- _Work order_
Please give the records below again in full, exactly, with the images left out.

*** Opening of Listed records ***

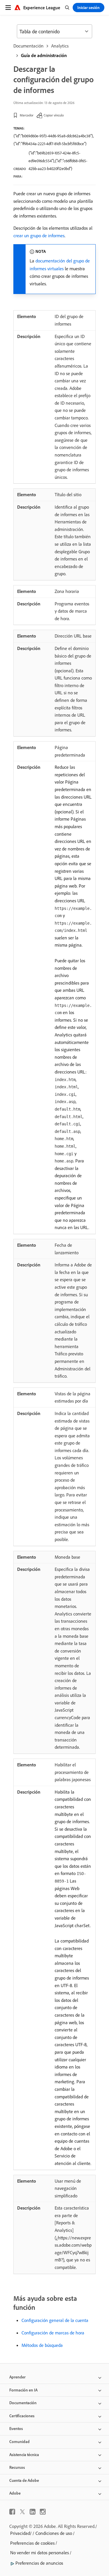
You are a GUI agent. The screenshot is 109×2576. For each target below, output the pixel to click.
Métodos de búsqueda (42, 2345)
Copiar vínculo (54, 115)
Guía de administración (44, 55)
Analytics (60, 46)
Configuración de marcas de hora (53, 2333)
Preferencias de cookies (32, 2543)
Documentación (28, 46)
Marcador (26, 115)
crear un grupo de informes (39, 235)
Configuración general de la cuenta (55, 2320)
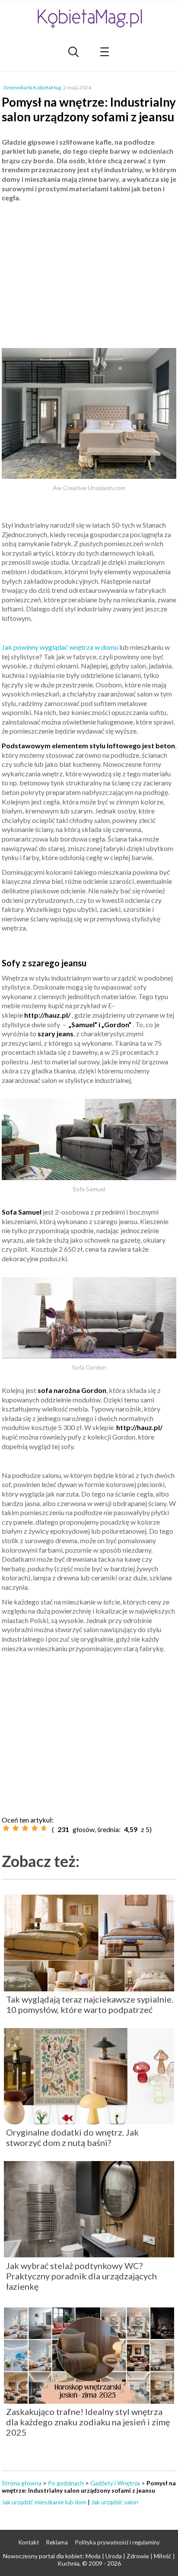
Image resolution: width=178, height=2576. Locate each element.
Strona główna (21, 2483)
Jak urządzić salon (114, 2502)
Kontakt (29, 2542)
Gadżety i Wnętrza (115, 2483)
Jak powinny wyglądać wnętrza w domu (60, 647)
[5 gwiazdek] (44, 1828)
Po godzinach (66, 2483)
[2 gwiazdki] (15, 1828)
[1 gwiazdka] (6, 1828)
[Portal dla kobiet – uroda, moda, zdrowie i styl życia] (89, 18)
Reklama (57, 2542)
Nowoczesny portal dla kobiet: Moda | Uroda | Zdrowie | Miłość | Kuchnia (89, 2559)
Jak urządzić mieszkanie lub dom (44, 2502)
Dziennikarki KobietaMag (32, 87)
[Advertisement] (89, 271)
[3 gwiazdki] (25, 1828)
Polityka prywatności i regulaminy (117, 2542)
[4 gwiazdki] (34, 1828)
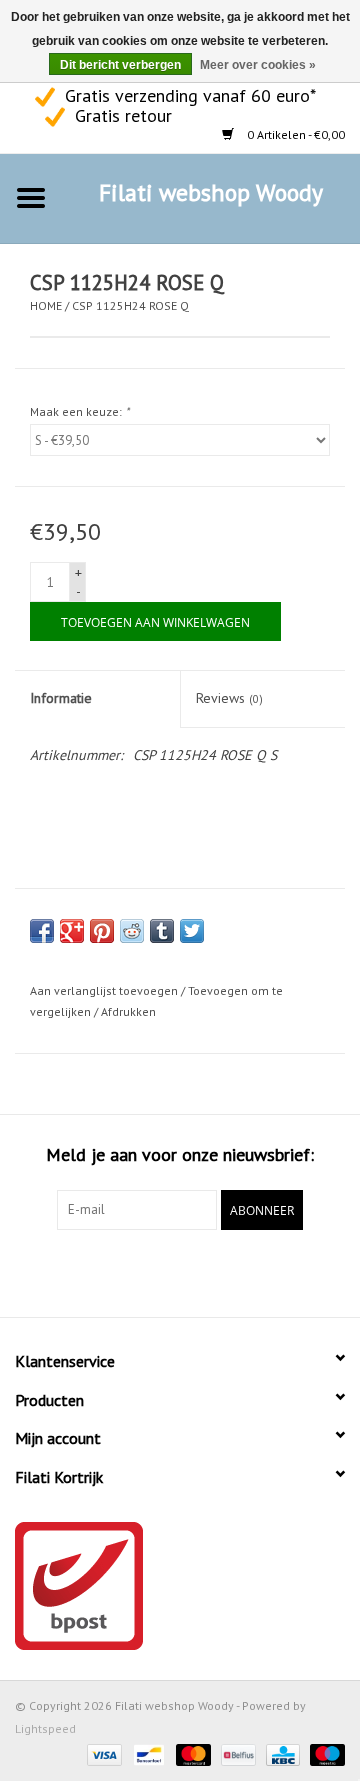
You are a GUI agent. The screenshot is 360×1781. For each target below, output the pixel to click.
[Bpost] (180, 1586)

*** Close of Listed records ***

- _Answer box_
You are a GUI agent. The screenshot is 109×2576. For each target below, output the pixel to click.
Métodos de búsqueda (42, 2345)
Copiar vínculo (54, 115)
Guía de administración (44, 55)
Analytics (60, 46)
Configuración de marcas de hora (53, 2333)
Preferencias de cookies (32, 2543)
Documentación (28, 46)
Marcador (26, 115)
crear un grupo de informes (39, 235)
Configuración general de la cuenta (55, 2320)
Image resolution: width=178, height=2576. Locate each element.
Strona główna (21, 2483)
Jak urządzić salon (114, 2502)
Kontakt (29, 2542)
Gadżety i Wnętrza (115, 2483)
Jak powinny wyglądać wnętrza w domu (60, 647)
[5 gwiazdek] (44, 1828)
Po godzinach (66, 2483)
[2 gwiazdki] (15, 1828)
[1 gwiazdka] (6, 1828)
[Portal dla kobiet – uroda, moda, zdrowie i styl życia] (89, 18)
Reklama (57, 2542)
Nowoczesny portal dla kobiet: Moda | Uroda | Zdrowie | Miłość | Kuchnia (89, 2559)
Jak urządzić mieszkanie lub dom (44, 2502)
Dziennikarki KobietaMag (32, 87)
[Advertisement] (89, 271)
[3 gwiazdki] (25, 1828)
Polityka prywatności i regulaminy (117, 2542)
[4 gwiazdki] (34, 1828)
You are a GUI agent. The screenshot is 360×1781. For each target below, output the pixel to click.
[Bpost] (180, 1586)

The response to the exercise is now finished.